On Fri, Feb 26, 2010 at 1:46 AM, Alex Schuster <wonko@wonkology.org> wrote:
> Mark Knecht writes:
>
>> Do I just watch the logs looking for problems? I have no way of
>> knowing right now whether this was a disk problem that's going to come
>> back, a 1 time deal due to power, or something else entirely.
>>
>> As these cheap machines that don't use RAID what's the right way to
>> go? emerge -e @world and then wait for the next event? Do nothing and
>> wait?
>
> Emerge smartmontools, then:
>
> smartctl -h /dev/sda *# get overview of what the drive thinks about itself
>
> smartctl -t short /dev/sda * * # start short self test
> Wait
> smartctl -l selftest /dev/sda *# see results
>
> smartctl -t long /dev/sda * * *# start long self test
> Wait a lot longer
> smartctl -l selftest /dev/sda *# see results
>
> You can continue working in the meanwhile, there will be no performance
> impact. You will see something like this in the log:
>
> === START OF READ SMART DATA SECTION ===
> SMART Self-test log structure revision number 1
> Num *Test_Description * Status * * * * * * *Remaining *LifeTime(hours)
> LBA_of_first_error
> # 1 *Short offline * * *Completed without error * 00% * *2275 * * * -
> # 2 *Extended offline * Completed without error * 00% * *2270 * * * -
> # 3 *Extended offline * Completed without error * 00% * *1799 * * * -
> # 4 *Extended offline * Completed without error * 00% * * 197 * * * -
> # 5 *Extended offline * Completed without error * 00% * * *26 * * * -
>
> I you have a '-' in the right column, the disk has found no errors. If
> there is a number, than it's the position of the first error.
>
> There's also badblocks, this will check every block and output the bad
> ones: badblocks -sv /dev/sda
>
> badblocks -svn /dev/sda will do a read-write test. In case of a bad block,
> the drive should exchange it with a spare one. Maybe this happens already
> in read-only mode, I am not sure.
>
> Also watch for errors in syslog or via dmesg, there should be some when
> bad blocks are being accessed.
>
> * * * *Wonko
>
>

Hi Wonko,
Yes, I do use smartctl on some other machines although I'm not very
good about it and your write-up is helpful so thanks for that.

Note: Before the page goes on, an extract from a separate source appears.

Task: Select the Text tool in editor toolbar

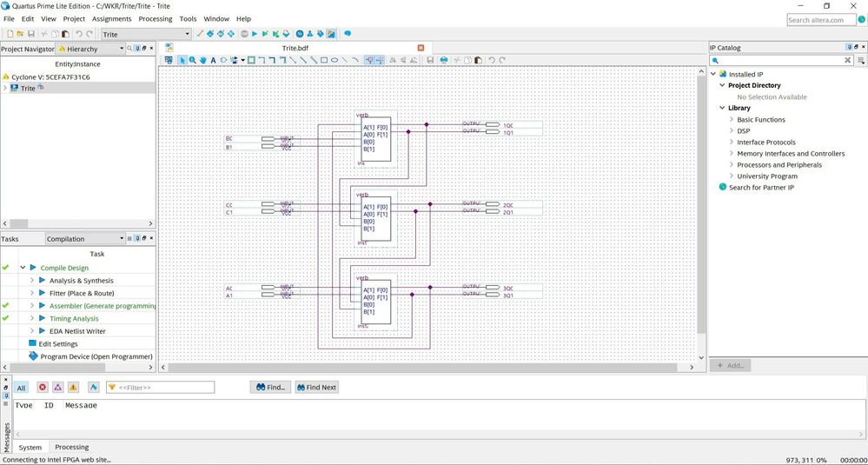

My wife's machines is older and and I don't think SMART is
supported on her drive. Note the lack of a * on the SMART line in
hdparm -I:

dragonfly ~ # hdparm -I /dev/hda

/dev/hda:

ATA device, with non-removable media
Model Number: WDC WD1600BB-00FTA0
Serial Number: WD-WMAES2091586
Firmware Revision: 15.05R15
Standards:
Supported: 6 5 4
Likely used: 6
Configuration:
Logical max current
cylinders 16383 16383
heads 16 16
sectors/track 63 63
--
CHS current addressable sectors: 16514064
LBA user addressable sectors: 268435455
LBA48 user addressable sectors: 312581808
Logical/Physical Sector size: 512 bytes
device size with M = 1024*1024: 152627 MBytes
device size with M = 1000*1000: 160041 MBytes (160 GB)
cache/buffer size = 2048 KBytes (type=DualPortCache)
Capabilities:
LBA, IORDY(can be disabled)
Standby timer values: spec'd by Standard, with device specific minimum
R/W multiple sector transfer: Max = 16 Current = 16
Recommended acoustic management value: 128, current value: 254
DMA: mdma0 mdma1 mdma2 udma0 udma1 udma2 udma3 udma4 *udma5
Cycle time: min=120ns recommended=120ns
PIO: pio0 pio1 pio2 pio3 pio4
Cycle time: no flow control=120ns IORDY flow control=120ns
Commands/features:
Enabled Supported:
SMART feature set
Security Mode feature set
* Power Management feature set
* Write cache
* Look-ahead
* Host Protected Area feature set
* WRITE_BUFFER command
* READ_BUFFER command
* DOWNLOAD_MICROCODE
SET_MAX security extension
Automatic Acoustic Management feature set
* 48-bit Address feature set
* Device Configuration Overlay feature set
* Mandatory FLUSH_CACHE
* FLUSH_CACHE_EXT
* SMART error logging
* SMART self-test
Security:
supported
not enabled
not locked
not frozen
not expired: security count
not supported: enhanced erase
HW reset results:
CBLID- above Vih
Device num = 0 determined by CSEL
Checksum: correct
dragonfly ~ #

dragonfly ~ # smartctl -H /dev/hda
smartctl version 5.38 [i686-pc-linux-gnu] Copyright (C) 2002-8 Bruce Allen
Home page is http://smartmontools.sourceforge.net/

SMART Disabled. Use option -s with argument 'on' to enable it.
dragonfly ~ # smartctl -s on /dev/hda
smartctl version 5.38 [i686-pc-linux-gnu] Copyright (C) 2002-8 Bruce Allen
Home page is http://smartmontools.sourceforge.net/

=== START OF ENABLE/DISABLE COMMANDS SECTION ===
Error SMART Enable failed: Input/output error
Smartctl: SMART Enable Failed.

A mandatory SMART command failed: exiting. To continue, add one or
more '-T permissive' options.
dragonfly ~ #

I've not tried the -T permissive options.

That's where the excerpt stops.